### [Work to be completed]
According to the Edison Park piece, how many square miles does the neighborhood cover?

>> START Source excerpt

Edison Park: Chicago's Furthest Corner and Its Most Village-Like Neighborhood

Jun 18, 2026

Edison Park sits at Chicago's far northwestern tip, about fifteen miles from the Loop and pressed between the suburbs of Park Ridge to the west and Niles to the east. It is bounded by Devon Avenue to the south, the city limits to the north, Cumberland Avenue to the east, and the Des Plaines River corridor to the west. At just 1.17 square miles, it is one of the smallest community areas in the city. Residents of the neighborhood are fond of saying that when they make the trip downtown, they are going to the city, which is as precise a description of Edison Park's relationship to Chicago as any census tract could provide.

Trivia Question

Every residential street in Edison Park that runs north to south begins with the letter O. Oliphant, Oleander, Ottawa, Oriole, Oketo, Oshkosh, Oconto, Osceola, Olmsted, Onarga and others follow one after another through the neighborhood's compact grid. This is not a coincidence or a developer's quirk. There is a precise mathematical reason why the O streets land exactly where they do in Chicago's far northwest corner. What is it?

Edison Park by the Numbers

Portage, Prairie, and the First Settlers

Long before Edison Park had a name or a railroad stop, the land it occupies served a practical geographic purpose. Situated on a low glacial ridge between the Des Plaines River watershed to the west and the North Branch of the Chicago River to the east, the area was a natural portage crossing for Native American travelers and later for French voyageurs who needed to move their canoes between two river systems. Portage Park to the south is better remembered for this function, but Edison Park sat along the same overland corridor and served the same purpose for generations of travelers moving between the Great Lakes drainage and the Mississippi basin.

>> END Source excerpt
>> START Dataset extract

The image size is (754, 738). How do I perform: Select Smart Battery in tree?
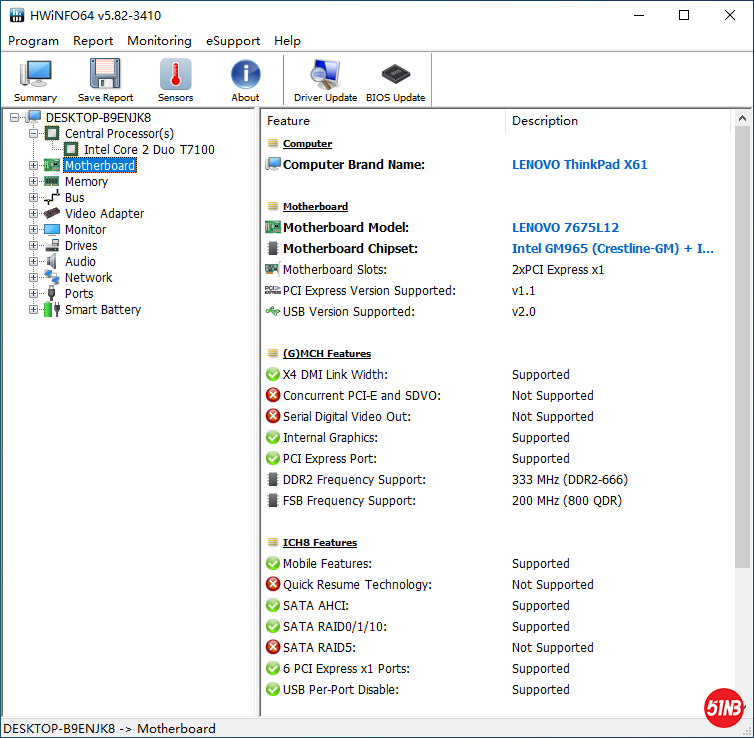click(x=102, y=310)
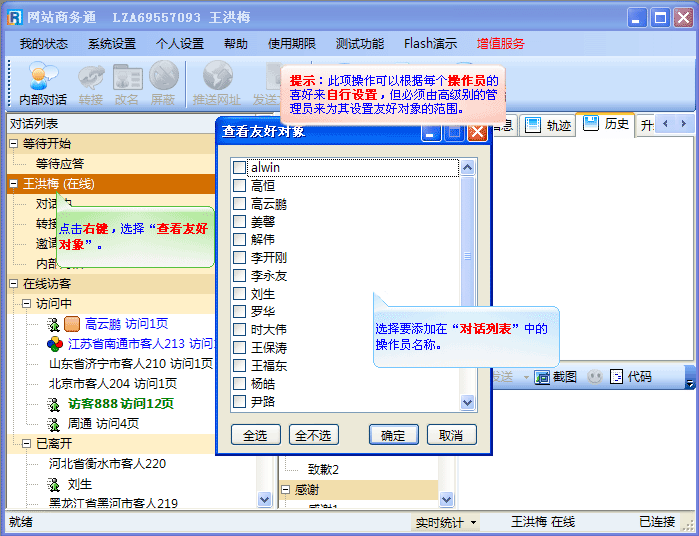Collapse the 等待开始 tree group

coord(14,144)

>> END Dataset extract

### [Answer in full]
Edison Park covers 1.17 square miles.